Although Bloxsome indicated in the letter that his firm is not presently involved in Giuffre’s case, he nonetheless raised questions about the viability of her claims, contending that a confidential 2009 settlement she reached with Epstein in Florida may contain a release of claims against others associated with her allegations against Epstein, potentially including Prince Andrew.
Bloxsome noted that “this settlement may have led last month to the dismissal by consent of similar causes of action Ms. Giuffre had included in her high-profile claim against Alan Dershowitz.”
Three days after Giuffre filed suit against Prince Andrew, she agreed to drop a battery claim from her long-running defamation lawsuit against Dershowitz, the famed criminal defense lawyer who formerly represented Epstein.
The agreement came after Dershowitz asserted that Giuffre’s confidential settlement with Epstein barred her from suing him for alleged battery.
Giuffre’s withdrawal of the battery claim was described in a joint court filing last month by lawyers for Giuffre and Dershowitz as “a compromise” that should not be viewed as an admission by either party of the validity or invalidity of the claims about the settlement agreement.
Giuffre has alleged in court filings that she was sexually abused on multiple occasions by Dershowitz, who was among a group of high-profile lawyers who — years later — represented Epstein during the negotiations that led to his so-called “sweetheart” deal with U.S. federal prosecutors in 2008.
Dershowitz has vigorously denied Giuffre’s allegations and counter-sued her for defamation, vowing to prove in court that she lied about him and other prominent men.

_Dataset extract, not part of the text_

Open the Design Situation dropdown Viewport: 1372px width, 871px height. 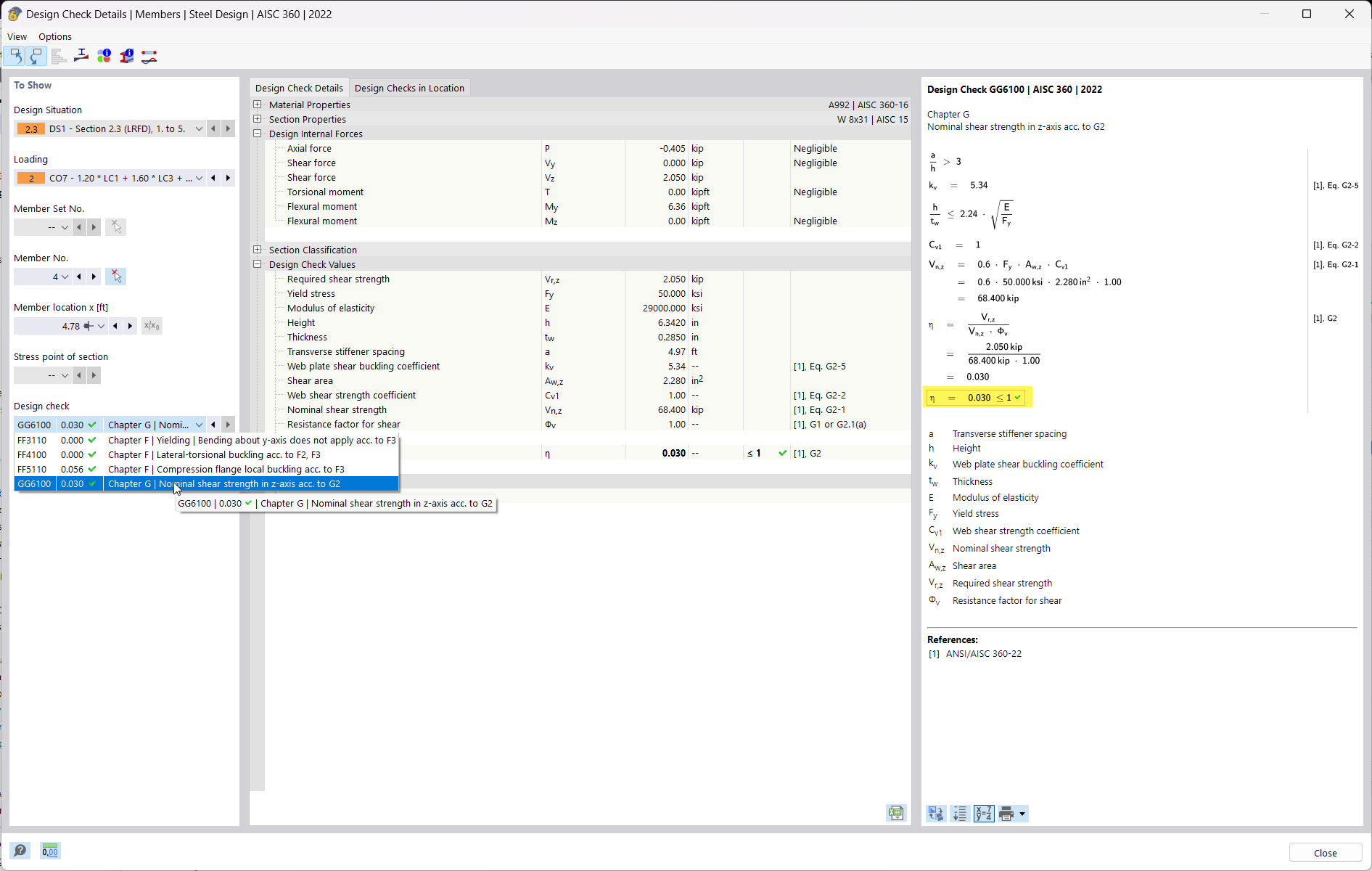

On Wednesday, Dershowitz’s attorney sought permission from the judge overseeing his case to allow him to provide Prince Andrew’s lawyers with a copy of Giuffre’s confidential settlement agreement with Epstein. The court has not yet ruled on that request.
Giuffre is represented by a separate law firm, Cooper and Kirk, in her case involving Dershowitz.

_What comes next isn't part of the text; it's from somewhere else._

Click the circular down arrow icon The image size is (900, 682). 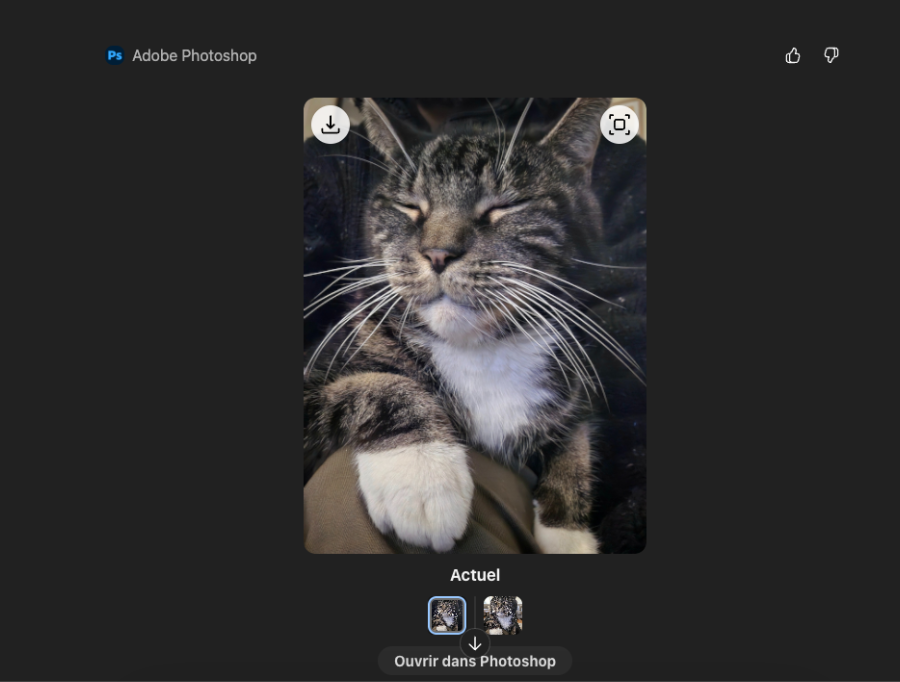click(x=475, y=644)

Bloxsome argued in the letter that Prince Andrew’s legal team needs to review the confidential settlement before determining how to proceed.
“Once we are able to obtain a copy of the settlement agreement in Florida, which appears to be subject to confidentiality restrictions, we will be able to determine whether Ms. Giuffre has a viable claim,” he wrote. “Obviously until we have made that determination, it is difficult for us to give advice as to whether the Duke should voluntarily accept service.”
Boies said he was unable to comment on the details of Giuffre’s settlement with Epstein, citing its confidentiality. “But what I can say is that there is no evidence that Prince Andrew was intended to be covered by the release. And, indeed, Prince Andrew has never himself asserted that he was intended to be covered by the release,” he said.
Boies argued that whatever the prince’s legal team wrote in the letter to the U.K. official is insignificant unless his lawyers appear in Giuffre’s case in New York.
“I don’t know why they wrote what they wrote,” Boies said. “But unless and until they engage with respect to the complaint that we have filed here in the United States, anything they say is irrelevant.”
Giuffre’s lawsuit seeks unspecified compensatory and punitive damages and accuses Andrew of sexual assault as well as intentional infliction of emotional distress.
“I am holding Prince Andrew accountable for what he did to me,” Giuffre told ABC News last month in a statement via her lawyers. “The powerful and the rich are not exempt from being held responsible for their actions. I hope that other victims will see that it is possible not to live in silence and fear, but one can reclaim her life by speaking out and demanding justice.”